> TASK TO CARRY OUT: For this exercise, repeat the whole listing below exactly. Leave the pictures out.

[Start of Attachment]

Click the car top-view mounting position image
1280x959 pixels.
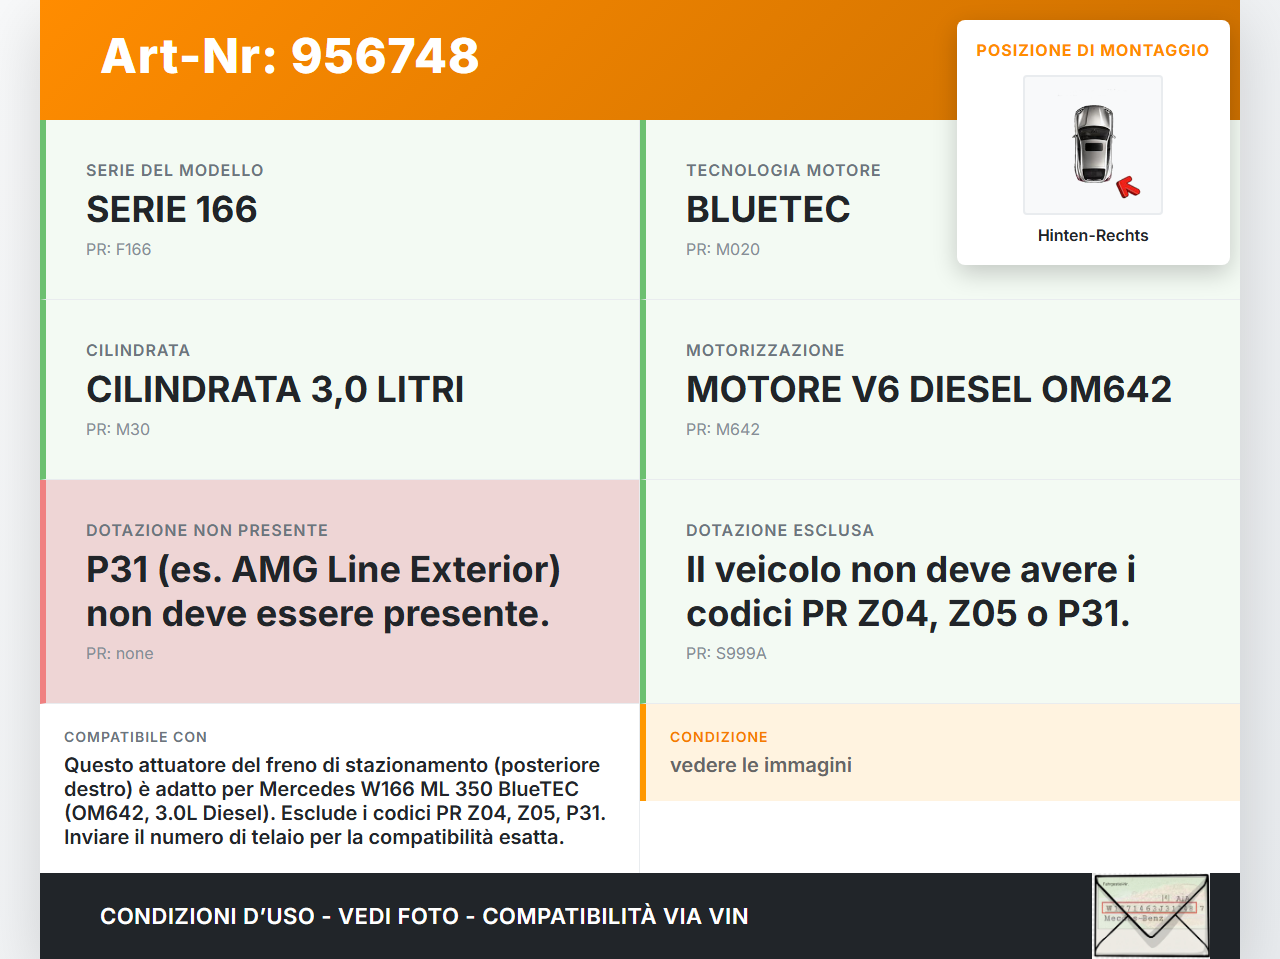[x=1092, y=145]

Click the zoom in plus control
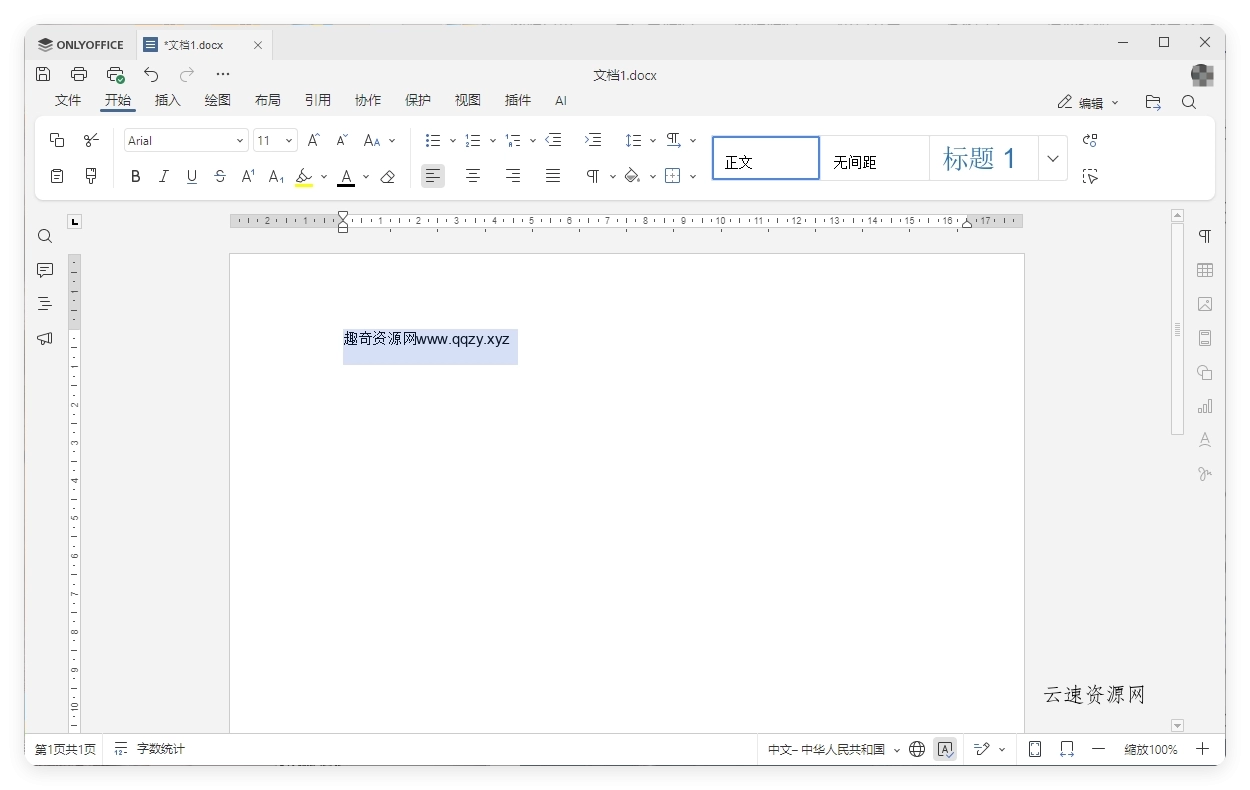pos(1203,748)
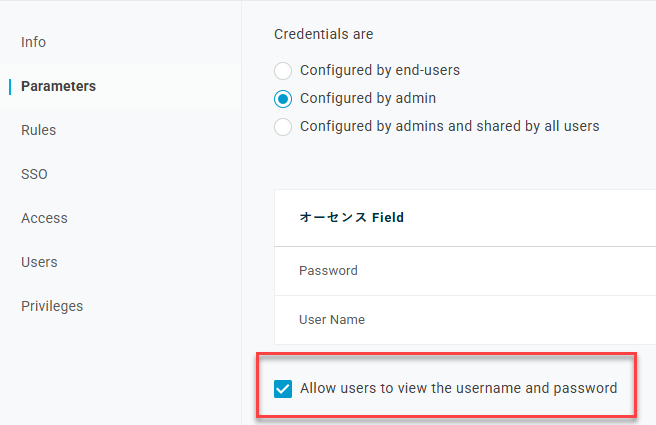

[End of Attachment]

> TASK OUTPUT:
Click the car top-view mounting position image
1280x959 pixels.
[x=1092, y=145]

Click the zoom in plus control
pos(1203,748)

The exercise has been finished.